■ **What you are asked to do**
Whenever a line contains "agent", include it in the count; reply with the number of such lines in the data and nothing else.
════
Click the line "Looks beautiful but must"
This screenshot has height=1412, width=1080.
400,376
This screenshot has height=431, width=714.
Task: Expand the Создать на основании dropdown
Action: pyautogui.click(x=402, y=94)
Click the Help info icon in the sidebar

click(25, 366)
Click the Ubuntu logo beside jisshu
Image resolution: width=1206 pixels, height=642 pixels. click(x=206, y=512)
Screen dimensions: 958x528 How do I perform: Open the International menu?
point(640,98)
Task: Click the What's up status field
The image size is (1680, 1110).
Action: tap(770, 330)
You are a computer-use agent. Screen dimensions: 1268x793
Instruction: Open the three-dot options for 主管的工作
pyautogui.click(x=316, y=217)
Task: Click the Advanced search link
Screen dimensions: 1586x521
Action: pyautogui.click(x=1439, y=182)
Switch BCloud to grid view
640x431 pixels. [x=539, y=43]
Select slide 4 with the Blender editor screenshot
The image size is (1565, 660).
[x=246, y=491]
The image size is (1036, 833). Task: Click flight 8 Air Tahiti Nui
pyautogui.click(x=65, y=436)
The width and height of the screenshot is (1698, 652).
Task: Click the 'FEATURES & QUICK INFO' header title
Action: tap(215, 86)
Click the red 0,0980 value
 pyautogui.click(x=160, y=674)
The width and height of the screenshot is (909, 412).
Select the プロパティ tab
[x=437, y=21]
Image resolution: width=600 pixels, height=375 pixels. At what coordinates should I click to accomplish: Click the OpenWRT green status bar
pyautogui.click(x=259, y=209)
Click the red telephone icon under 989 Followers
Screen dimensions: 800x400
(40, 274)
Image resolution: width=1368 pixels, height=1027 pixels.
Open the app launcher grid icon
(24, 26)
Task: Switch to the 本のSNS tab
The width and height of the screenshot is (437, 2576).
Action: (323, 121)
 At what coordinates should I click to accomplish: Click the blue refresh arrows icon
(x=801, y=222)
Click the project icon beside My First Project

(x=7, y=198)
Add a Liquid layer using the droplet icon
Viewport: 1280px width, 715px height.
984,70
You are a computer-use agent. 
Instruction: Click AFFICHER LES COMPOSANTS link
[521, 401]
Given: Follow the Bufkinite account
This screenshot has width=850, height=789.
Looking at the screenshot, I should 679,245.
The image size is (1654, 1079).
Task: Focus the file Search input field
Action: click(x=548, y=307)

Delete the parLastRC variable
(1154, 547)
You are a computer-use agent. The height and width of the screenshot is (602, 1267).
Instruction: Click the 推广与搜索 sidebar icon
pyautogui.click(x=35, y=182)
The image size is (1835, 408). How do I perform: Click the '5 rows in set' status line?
════
■ **Answer to the problem**
3